More Retail-Inflamed Heartburn Awaits Local Economic Development Officials
Connecting state and local government leaders
City halls, planners and community stakeholders ignore the current instability in the grocery sector at their own potential peril.
SEATTLE — Here’s a difficult question that local economic development and planning officials across the U.S. would probably rather not think about: If the grocery industry is disrupted in ways other parts of the retail sector have been upended by online shopping in recent years, what happens to the physical footprint of the traditional grocery store if brick-and-mortar locations aren’t necessarily needed in the same way or same number?
It’s an important question for communities across the nation, whether they’re a struggling smaller city or an economically thriving urban area.
For decades, grocery stores have been fixtures in neighborhood commercial corridors and have anchored countless shopping centers in urban and suburban areas—usually accompanied by a large parking lot. In more recent years, the introduction of a new grocery store, like Whole Foods, has served as a catalyst for neighborhood redevelopment or an integral part of a mixed-use development. In food deserts, a new grocery store opening can be transformative for struggling communities. A store closure can be equally as devastating.
Grocery sector instability is also a very timely issue for public officials to consider.
Amazon.com, Inc.’s $13.7 billion acquisition of Whole Foods last year sent shockwaves through the grocery world. More Amazon-related grocery reverberations are expected. The Seattle-based online retailing giant this month announced plans to deliver Whole Foods groceries through its Prime Now service in select markets. It also opened two Amazon Fresh pickup locations and a new cashierless Amazon Go convenience store in Seattle.

Items from a data source:
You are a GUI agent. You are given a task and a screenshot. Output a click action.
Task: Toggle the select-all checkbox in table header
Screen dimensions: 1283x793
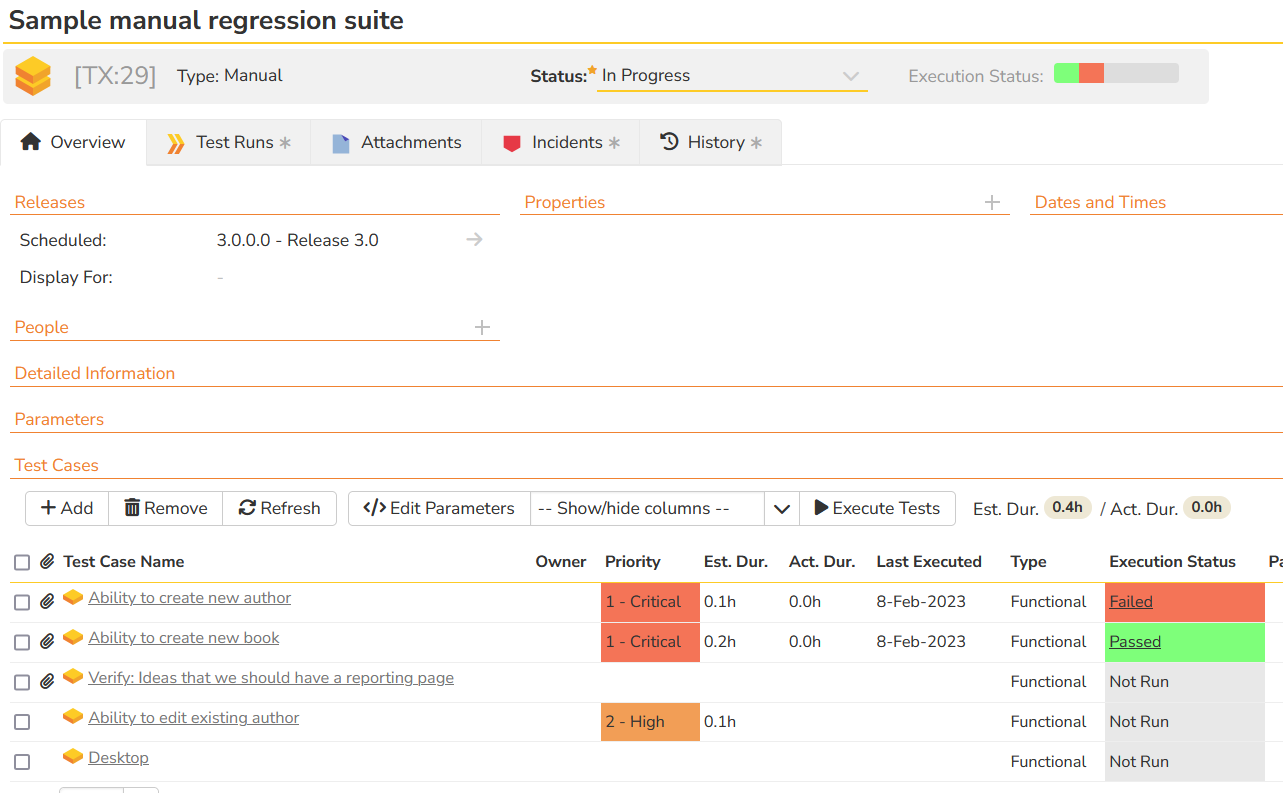22,563
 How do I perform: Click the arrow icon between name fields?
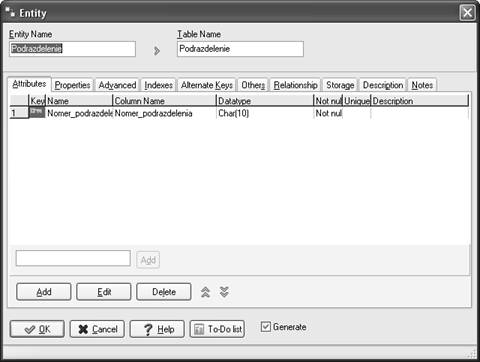(157, 51)
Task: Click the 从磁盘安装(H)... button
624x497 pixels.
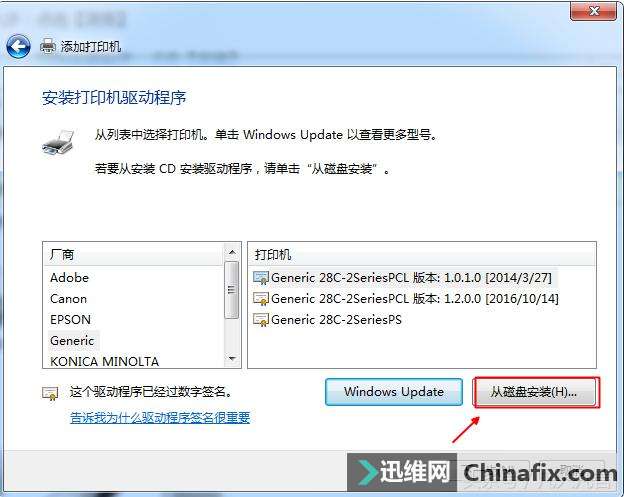Action: point(536,392)
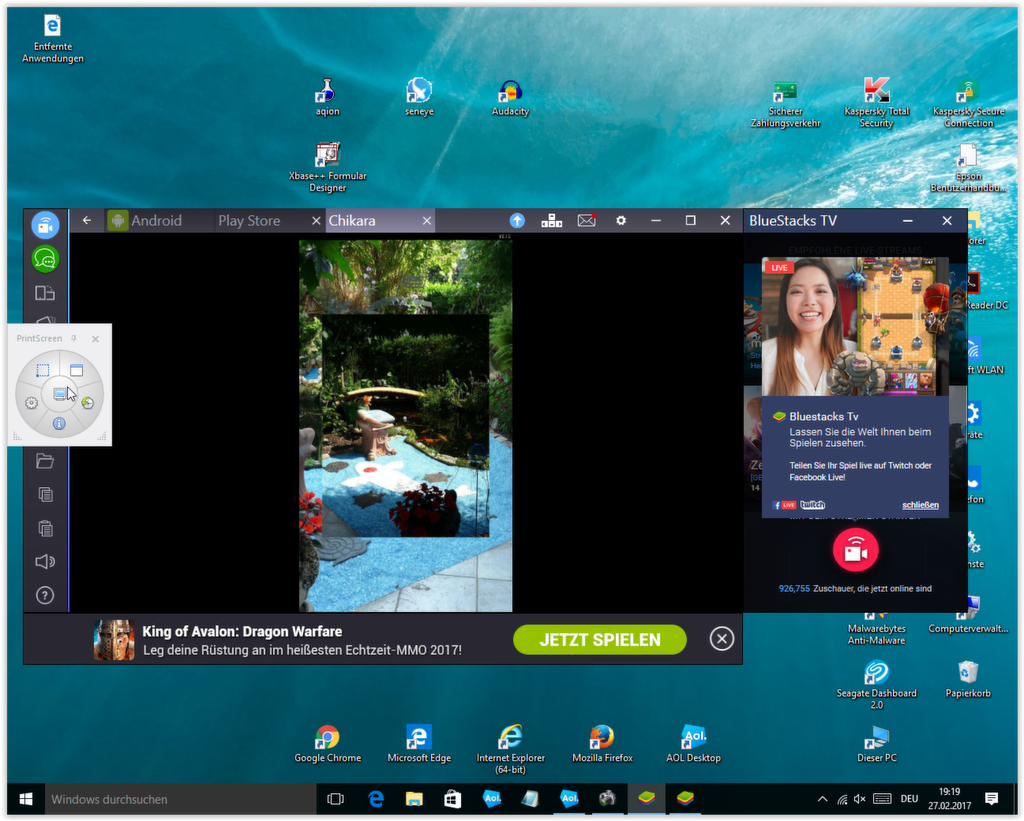Open the BlueStacks TV streaming sidebar button
This screenshot has height=821, width=1024.
point(45,225)
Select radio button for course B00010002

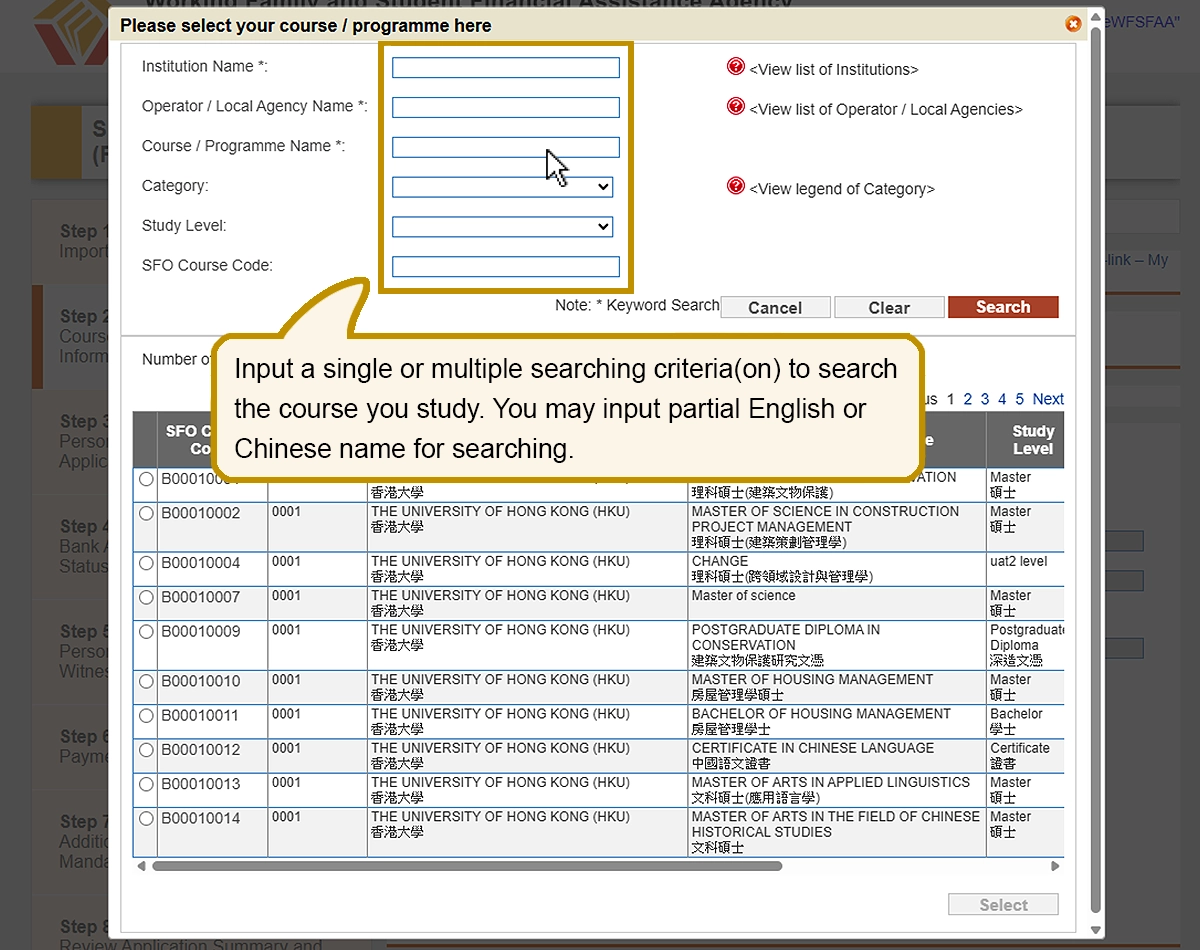(147, 513)
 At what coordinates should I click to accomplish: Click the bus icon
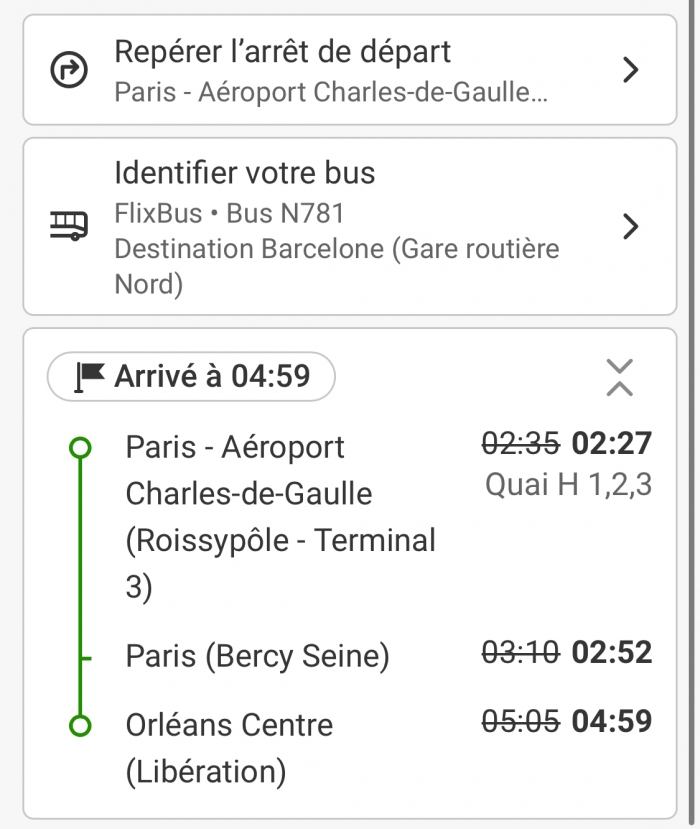69,226
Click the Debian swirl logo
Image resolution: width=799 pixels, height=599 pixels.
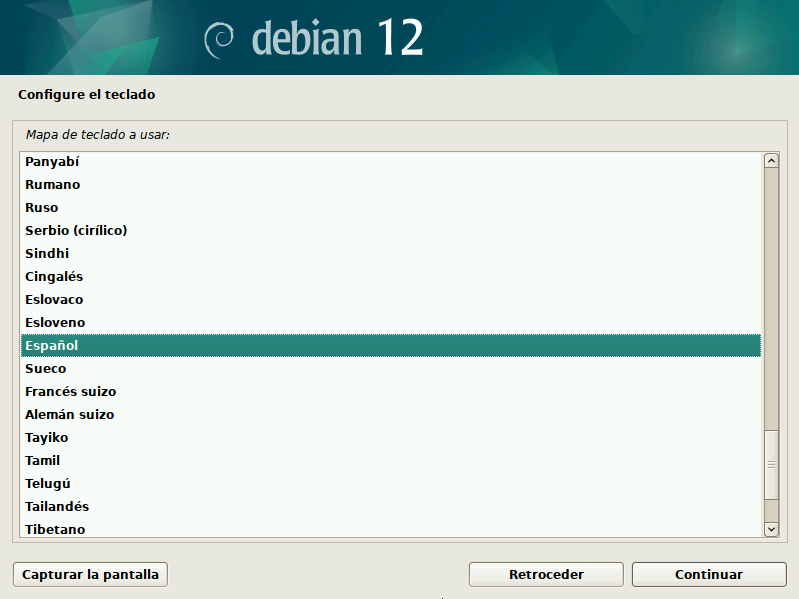[x=219, y=38]
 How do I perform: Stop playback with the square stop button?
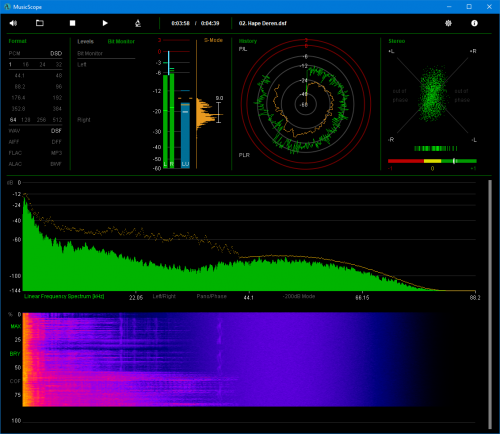72,23
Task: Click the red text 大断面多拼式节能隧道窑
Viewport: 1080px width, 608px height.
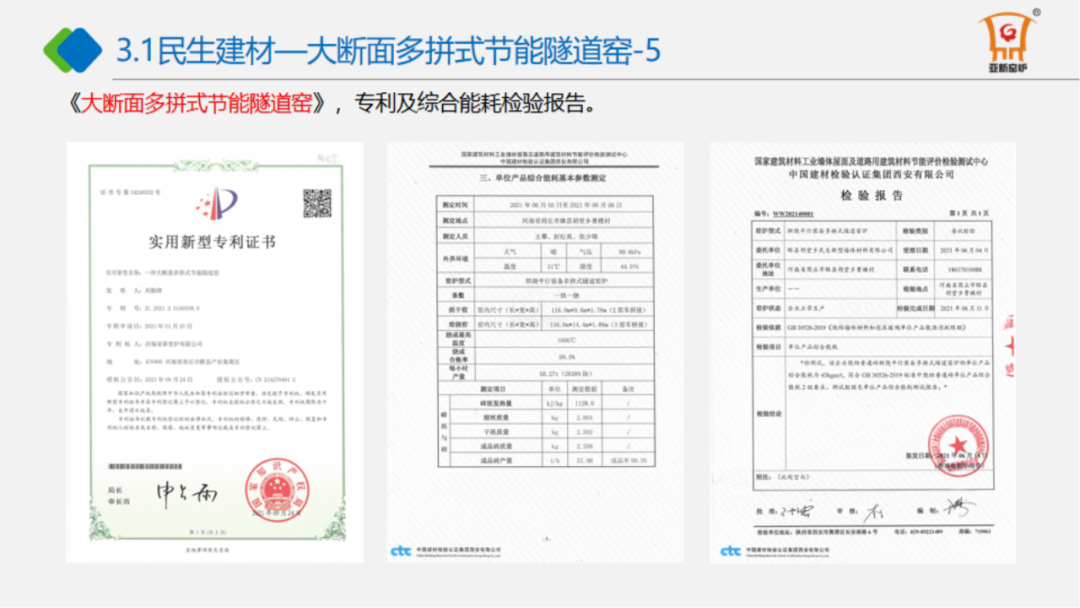Action: tap(200, 103)
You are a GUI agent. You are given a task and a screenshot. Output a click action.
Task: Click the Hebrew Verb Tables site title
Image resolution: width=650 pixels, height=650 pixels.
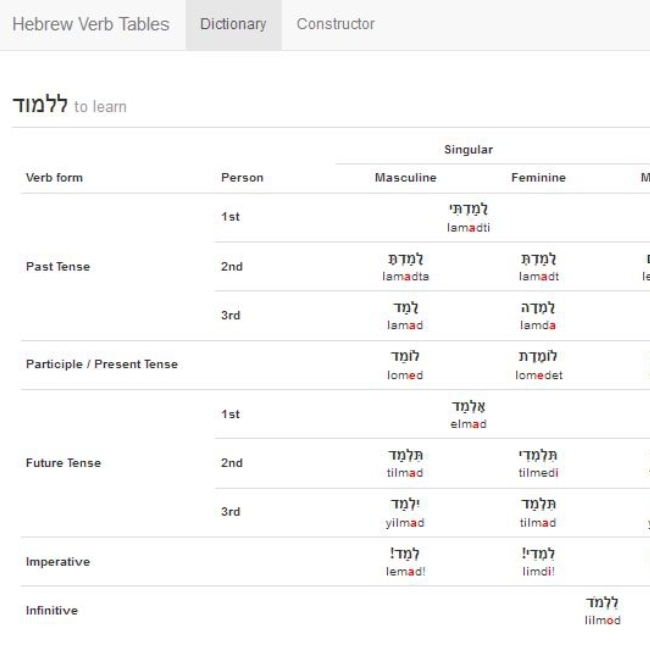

• [Try it] Continue the article on grocery-store instability and local economic development from the point where it stops.

• [Your response]
All this has put traditional brick-and-mortar retailers either in a defensive position or has pressured them to pursue new strategies to stay relevant to consumers and financially viable. In January, the Menomonee Falls, Wisconsin-based Kohl’s department store chain announced it would lease a portion of its store footprint to other retailers, including grocery and convenience stores.
Meanwhile, the nation’s largest grocery chain, Boise, Idaho-based Albertsons, which has 2,323 stores across the U.S., announced this week a bid to acquire the remainder of the Rite Aid pharmacy chain that’s not being sold to Walgreens. That would give Albertsons more than half of Rite Aid’s 2,569 locations, the Los Angeles Times reported.
Where does all of this retail instability and consolidation lead to? It doesn’t look like a pleasant place for traditional brick and mortar grocers, according to Quartz:.
A bloodbath is imminent. Grocery stores have notoriously slim margins—earning a dollar or two, maybe three on every $100 shoppers spend—and Amazon could bleed even those profits dry.
While city halls and local economic development offices don’t necessarily need to worry about the nuts and bolts of grocery economics the same way large national chains like Albersons and Kroger do, they need to be very mindful about sales tax revenue. Empty stories don’t generate revenue local governments need to provide services. And empty stores can depress sales at adjacent businesses.
In Longmont, Colorado, a Front Range city north of Denver, vacant anchor stores in shopping centers, including a shuttered Safeway grocery location, has driven down business.
"We have 12 other businesses in our shopping center that are losing between 10 and 30 percent” of sales, Teresa MacPhail, the owner of Mac's Place diner at the Fox Creek Marketplace in Longmont, said at a recent local business advisory committee meeting, according to the Times Call. " ... It's a huge concern to anyone attached [to a shopping center] where a large store decided to pull up its anchor and leave."
It’s a likely scenario that awaits many other grocery-anchored shopping centers around the nation, adding to the commercial real estate challenges that have accompanied the closure of department stores like Macy’s, JCPenney and Sears and other national Big Box retailers.
What’s the next big shoe to drop in the grocery world?
The parent company of Winn-Dixie, which operates grocery stores in the Southeast U.S., is undergoing a strategic review as it looks at a possible bankruptcy and the prospect of closing 200 stores, according to the Orlando Sentinel. That’s news that any local economic development official with a Winn-Dixie in their community should be tracking and prompting difficult questions of what could follow.
While there are many interesting case studies of successful redevelopment of vacant stores, there are plenty of examples of shuttered retailers dragging down communities they leave. In so many places, local officials and economic development champions will have a lot of difficult work ahead to adapt to the nation’s changing retail landscape.
Michael Grass is Executive Editor of Government Executive’s Route Fifty and is based in Seattle.